Stagflation risk rises amid sharp slowdown in growth, IMF warns

The World Bank has stated that global growth is expected to slump from 5.7 percent in 2021 to 2.9 percent in 2022—significantly lower than 4.1 percent that was anticipated in January.

In its latest Global Economic Prospects report, the Bank noted that compounding the damage from the COVID-19 pandemic, the Russian invasion of Ukraine has magnified the slowdown in the global economy, which is entering what could become a protracted period of feeble growth and elevated inflation.

The June report offers the first systematic assessment of how current global economic conditions compare with the stagflation of the 1970s—with a particular emphasis on how stagflation could affect emerging markets and developing economies.

According to the Bretton Woods institute, the situation raises the risk of stagflation, with potentially harmful consequences for middle-and low-income economies alike.

It is expected to hover around that pace over 2023-24, as the war in

Ukraine disrupts activity, investment, and trade in the near term, pent-up demand fades, and fiscal and monetary policy accommodation is withdrawn.

As a result of the damage from the pandemic and the war, the level of per capita income in developing economies this year will be nearly 5 percent below its pre-pandemic trend.

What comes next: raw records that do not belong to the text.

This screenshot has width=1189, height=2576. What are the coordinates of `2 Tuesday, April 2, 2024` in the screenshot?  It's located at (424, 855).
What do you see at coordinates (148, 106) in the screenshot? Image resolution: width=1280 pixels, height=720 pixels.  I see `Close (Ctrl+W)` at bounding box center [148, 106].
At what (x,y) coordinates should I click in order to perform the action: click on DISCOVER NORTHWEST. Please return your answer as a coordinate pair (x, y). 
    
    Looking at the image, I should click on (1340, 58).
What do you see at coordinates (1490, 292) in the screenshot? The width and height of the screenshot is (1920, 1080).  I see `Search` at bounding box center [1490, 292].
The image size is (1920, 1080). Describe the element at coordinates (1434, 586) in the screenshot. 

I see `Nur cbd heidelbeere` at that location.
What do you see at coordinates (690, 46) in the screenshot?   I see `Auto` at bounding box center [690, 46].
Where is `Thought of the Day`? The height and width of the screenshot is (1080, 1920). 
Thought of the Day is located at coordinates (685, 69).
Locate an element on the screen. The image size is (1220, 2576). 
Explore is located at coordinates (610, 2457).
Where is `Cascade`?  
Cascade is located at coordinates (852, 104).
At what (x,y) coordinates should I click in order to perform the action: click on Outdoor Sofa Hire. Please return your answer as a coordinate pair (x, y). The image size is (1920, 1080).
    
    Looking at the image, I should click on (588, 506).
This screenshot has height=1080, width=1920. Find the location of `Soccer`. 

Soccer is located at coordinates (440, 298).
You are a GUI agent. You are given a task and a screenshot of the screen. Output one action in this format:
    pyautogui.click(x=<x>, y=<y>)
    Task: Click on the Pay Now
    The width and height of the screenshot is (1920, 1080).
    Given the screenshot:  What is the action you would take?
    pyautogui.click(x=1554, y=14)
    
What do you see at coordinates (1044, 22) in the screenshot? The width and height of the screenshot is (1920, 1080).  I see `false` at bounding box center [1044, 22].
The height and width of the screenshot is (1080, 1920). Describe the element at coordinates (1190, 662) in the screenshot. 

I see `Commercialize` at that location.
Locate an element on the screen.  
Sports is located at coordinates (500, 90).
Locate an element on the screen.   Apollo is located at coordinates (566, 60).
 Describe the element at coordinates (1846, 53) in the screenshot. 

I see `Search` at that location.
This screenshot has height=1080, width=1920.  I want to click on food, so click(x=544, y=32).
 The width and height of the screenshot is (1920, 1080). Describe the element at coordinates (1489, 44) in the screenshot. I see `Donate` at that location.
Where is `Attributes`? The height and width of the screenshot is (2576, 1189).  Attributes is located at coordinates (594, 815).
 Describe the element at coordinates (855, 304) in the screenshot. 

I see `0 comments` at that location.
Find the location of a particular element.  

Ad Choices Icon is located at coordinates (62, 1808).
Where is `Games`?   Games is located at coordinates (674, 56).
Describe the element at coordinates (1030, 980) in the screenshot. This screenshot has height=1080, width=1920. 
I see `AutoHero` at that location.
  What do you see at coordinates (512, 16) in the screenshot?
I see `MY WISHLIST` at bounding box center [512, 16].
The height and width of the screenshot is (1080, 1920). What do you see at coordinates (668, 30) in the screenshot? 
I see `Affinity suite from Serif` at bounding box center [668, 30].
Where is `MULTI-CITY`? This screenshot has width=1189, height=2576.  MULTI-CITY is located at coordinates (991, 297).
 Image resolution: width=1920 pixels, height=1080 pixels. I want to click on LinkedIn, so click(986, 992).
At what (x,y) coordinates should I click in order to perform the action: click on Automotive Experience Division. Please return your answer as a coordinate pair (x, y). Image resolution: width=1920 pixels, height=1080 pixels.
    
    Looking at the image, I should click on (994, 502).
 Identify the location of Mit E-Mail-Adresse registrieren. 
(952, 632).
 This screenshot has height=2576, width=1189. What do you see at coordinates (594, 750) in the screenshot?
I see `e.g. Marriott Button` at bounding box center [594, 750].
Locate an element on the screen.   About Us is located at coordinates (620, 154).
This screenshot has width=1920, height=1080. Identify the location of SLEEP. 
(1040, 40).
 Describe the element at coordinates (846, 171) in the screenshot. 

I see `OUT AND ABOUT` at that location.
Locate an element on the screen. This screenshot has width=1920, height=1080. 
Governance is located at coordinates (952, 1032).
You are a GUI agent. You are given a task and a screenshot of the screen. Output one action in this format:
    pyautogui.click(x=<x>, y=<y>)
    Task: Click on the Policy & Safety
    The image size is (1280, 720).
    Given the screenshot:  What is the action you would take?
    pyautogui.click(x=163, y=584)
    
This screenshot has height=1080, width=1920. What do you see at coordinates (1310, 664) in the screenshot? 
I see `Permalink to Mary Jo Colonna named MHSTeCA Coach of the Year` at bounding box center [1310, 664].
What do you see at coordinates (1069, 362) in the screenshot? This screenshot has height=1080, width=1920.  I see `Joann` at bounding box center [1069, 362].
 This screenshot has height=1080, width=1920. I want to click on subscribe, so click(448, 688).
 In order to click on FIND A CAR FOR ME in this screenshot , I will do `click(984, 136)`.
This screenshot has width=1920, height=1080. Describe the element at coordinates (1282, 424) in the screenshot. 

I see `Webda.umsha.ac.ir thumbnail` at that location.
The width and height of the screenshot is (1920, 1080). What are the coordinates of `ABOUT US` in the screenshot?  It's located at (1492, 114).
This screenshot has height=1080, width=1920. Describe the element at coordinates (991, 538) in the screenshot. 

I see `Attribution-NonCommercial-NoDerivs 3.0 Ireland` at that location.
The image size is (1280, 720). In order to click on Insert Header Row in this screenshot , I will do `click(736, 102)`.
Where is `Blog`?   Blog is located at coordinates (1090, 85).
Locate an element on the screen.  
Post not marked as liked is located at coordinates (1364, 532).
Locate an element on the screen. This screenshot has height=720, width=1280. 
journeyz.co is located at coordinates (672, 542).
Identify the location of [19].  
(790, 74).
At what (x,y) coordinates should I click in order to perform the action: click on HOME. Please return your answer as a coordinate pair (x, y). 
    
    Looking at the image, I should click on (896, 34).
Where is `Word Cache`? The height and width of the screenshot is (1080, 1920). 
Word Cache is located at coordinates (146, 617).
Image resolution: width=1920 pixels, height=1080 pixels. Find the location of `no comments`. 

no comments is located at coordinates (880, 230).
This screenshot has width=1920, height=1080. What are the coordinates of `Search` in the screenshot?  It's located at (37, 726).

“The war in Ukraine, lockdowns in China, supply-chain disruptions, and the risk of stagflation are hammering growth. For many countries, recession will be hard to avoid.

“Markets look forward, so it is urgent to encourage production and avoid trade restrictions. Changes in fiscal, monetary, climate and debt policy are needed to counter capital misallocation and inequality,” said World Bank Group President David Malpass.

To recover from the stagflation of the 1970s, the global lender said, requires steep increases in interest rates in major advanced economies, which played a prominent role in triggering a string of financial crises in emerging markets and developing economies.